Excerto do documento:
'''

Descritores: SUSTAÇÃO DA EXECUÇÃO
PENHORA FISCAL ANTERIOR
VENDA DO BEM PENHORADO
Data do Acordão: 11/13/2019
Votação: UNANIMIDADE
Tribunal Recurso: TRIBUNAL JUDICIAL DA COMARCA DE COIMBRA – JUIZO DE EXECUÇÃO DE SOURE – JUIZ 1
Texto Integral: S
Meio Processual: APELAÇÃO
Decisão: CONFIRMADA
Legislação Nacional: ARTºS 244º, Nº 2 DO CPPT; 794º, Nº 1 DO NCPC.
Sumário: I – Preceitua o n.º 1 do art.º 794.º do C.P.Civil que “Pendendo mais de uma execução sobre os mesmos bens, o agente de execução susta quanto a estes a execução em que a penhora tiver sido posterior, podendo o exequente reclamar o respectivo crédito no processo em que a penhora seja mais antiga”.

II - Em regra, existindo uma dupla penhora, segundo o disposto no art.º 794º citado, na pendência de mais de uma execução sobre os mesmos bens é sustada, quanto a estes, aquela em que a penhora tenha sido posterior.

'''

Dados registados:
'''

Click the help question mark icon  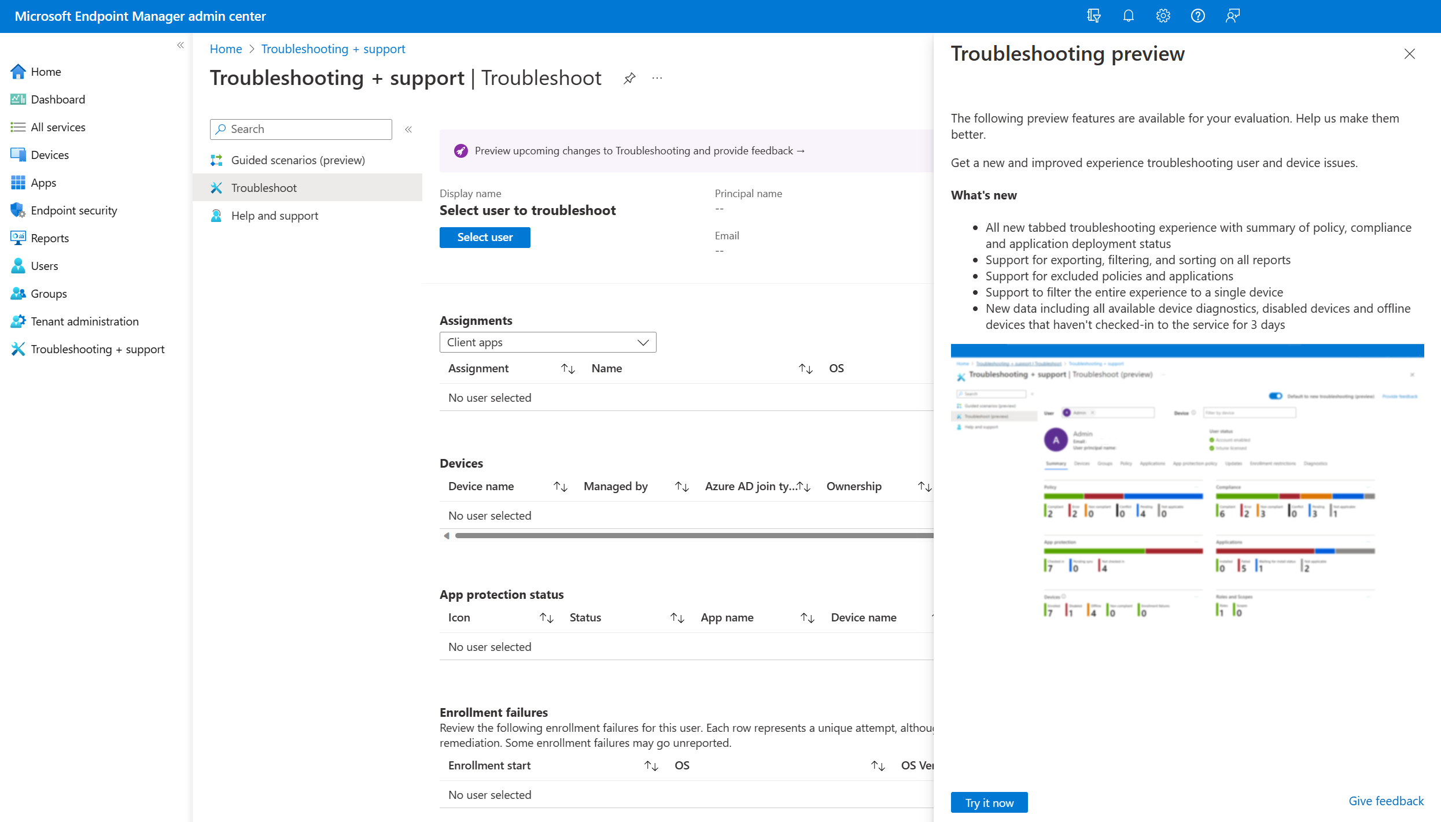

'''

Requisitos:
(A) Com base no excerto do acórdão sobre sustação da execução, responda às perguntas seguintes:
(i) Qual é a data do acórdão?
(ii) Qual foi o resultado da votação?
(iii) Segundo o ponto II do sumário, que execução é sustada quando há mais de uma execução sobre os mesmos bens?
(B) Enumere todos os descritores indicados no excerto do acórdão sobre sustação da execução.
(C) Prolongue o sumário do acórdão sobre sustação da execução a partir do ponto em que termina.

Resultados:
(A)
(i) 11/13/2019
(ii) Unanimidade
(iii) A execução em que a penhora tenha sido posterior

(B)
SUSTAÇÃO DA EXECUÇÃO
PENHORA FISCAL ANTERIOR
VENDA DO BEM PENHORADO

(C)
III - Caso em que o exequente da segunda execução (ou sustada), para poder obter o pagamento do seu crédito através dos bens assim duplamente penhorados, terá de o ir reclamar à execução com penhora anterior, sendo, pois, nessa execução que o crédito há-de ser reconhecido, verificado e graduado - cfr. art.º 791.º do C.P.Civil -, a fim de ser pago pelo produto da venda de tais bens e no lugar que lhe competir, segundo a ordem de preferência das garantias reais.

III - No que concerne à execução fiscal, preceitua o art.º 244.º do Código do Procedimento e do Processo Tributário que:

Realização da venda”

1 – A venda realiza-se após o termo do prazo de reclamação de créditos.

2 – Não há lugar à realização da venda de imóvel destinado exclusivamente a habitação própria e permanente do devedor ou do seu agregado familiar, quando o mesmo esteja efectivamente afecto a esse fim”. (aditado pela Lei n.º 13/2016, de 23 de Maio).

IV - A Lei 13/2016, de 23 de Maio, veio alterar o art.º 244.º do CPPT, tendo em vista como resulta do seu art.º 1.º, a protecção da casa de morada de família no âmbito de processos de execução fiscal, estabelecendo restrições à venda executiva de imóvel que seja habitação própria e permanente do executado. Sendo de aplicação imediata e ainda aos processos de execução fiscal que se encontrem pendentes à data da sua entrada em vigor.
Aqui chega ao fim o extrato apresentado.